Wearables and Health Concerns

The New York Times has published an article by Nick Bilton on Wearables in the Style section that tackles possible health concerns with the Apple Watch – surprisingly, it reads more like click-bait than a serious analysis:

We have long suspected that cellphones, which give off low levels of radiation, could lead to brain tumors, cancer, disturbed blood rhythms and other health problems if held too close to the body for extended periods.

Yet here we are in 2015, with companies like Apple and Samsung encouraging us to buy gadgets that we should attach to our bodies all day long.

According to Bilton, lingering suspicions about cell phones seem to be grounds for greater concerns about the wave of Wearable devices Wearables and Health Concerns in Smarwatchescoming from Apple and Samsung. Reinforced with a scary image, the article cites the “arguably unbiased” results from the International Agency for Research on Cancer, a World Health Organization panel of 31 scientists from 14 countries. That would be fine if it were true, but the panel relied largely on the work of one Swedish scientist, Lennart Hardell. The vast majority of studies indicate a “lack of association” between cell phone use and brain cancer.

However, the real surprise is that the article draws on the work of Joseph Mercola, a controversial osteopathic physician (easy to google the controversy around him) who is antivaccine and markets a variety of dietary supplements on his website. Bilton writes:

But what does all this research tell the Apple faithful who want to rush out and buy an Apple Watch, or the Google and Windows fanatics who are eager to own an alternative smartwatch?

Dr. Joseph Mercola, a physician who focuses on alternative medicine and has written extensively about the potential harmful effects of cellphones on the human body, said that:

‘The radiation really comes from the 3G connection on a cellphone, so devices like the Jawbone Up and Apple Watch should be O.K., . . . But if you’re buying a watch with a cellular chip built in, then you’ve got a cellphone attached to your wrist.’ And that, he said, is a bad idea.

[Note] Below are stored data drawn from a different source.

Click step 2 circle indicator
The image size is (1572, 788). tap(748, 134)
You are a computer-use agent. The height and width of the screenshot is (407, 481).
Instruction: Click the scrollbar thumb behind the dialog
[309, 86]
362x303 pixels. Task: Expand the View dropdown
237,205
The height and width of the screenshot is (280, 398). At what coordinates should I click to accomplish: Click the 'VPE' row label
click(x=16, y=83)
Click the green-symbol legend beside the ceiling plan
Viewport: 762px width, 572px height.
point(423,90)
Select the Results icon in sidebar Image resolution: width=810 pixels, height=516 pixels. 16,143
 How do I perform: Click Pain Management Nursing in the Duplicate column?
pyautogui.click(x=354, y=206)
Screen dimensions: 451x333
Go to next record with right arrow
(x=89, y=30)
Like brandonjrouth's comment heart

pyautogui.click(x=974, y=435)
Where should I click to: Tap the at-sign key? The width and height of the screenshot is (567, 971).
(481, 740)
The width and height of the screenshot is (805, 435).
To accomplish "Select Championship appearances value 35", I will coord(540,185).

There’s nothing wrong with a little skepticism on what mobile devices may do to our bodies, but it needs to be based it on the work of professionals with medical credibility. As ScienceBlogs argues:

Bilton ought to be ashamed, and the editors of the NYT ought to be mortified. Not only does he recycle every dubious cell phone-cancer trope out there, but he couples that misinterpretation of existing scientific evidence with quoting a quack who sells supplements.

We will be awash in a sea of Wearable devices within a year or so, and baring some concrete evidence missing in the NY Times article, the real challenges we face will be social – data privacy, interactions with others, etc. – and not health related. The New York Times can do better, even for an article in the Style section.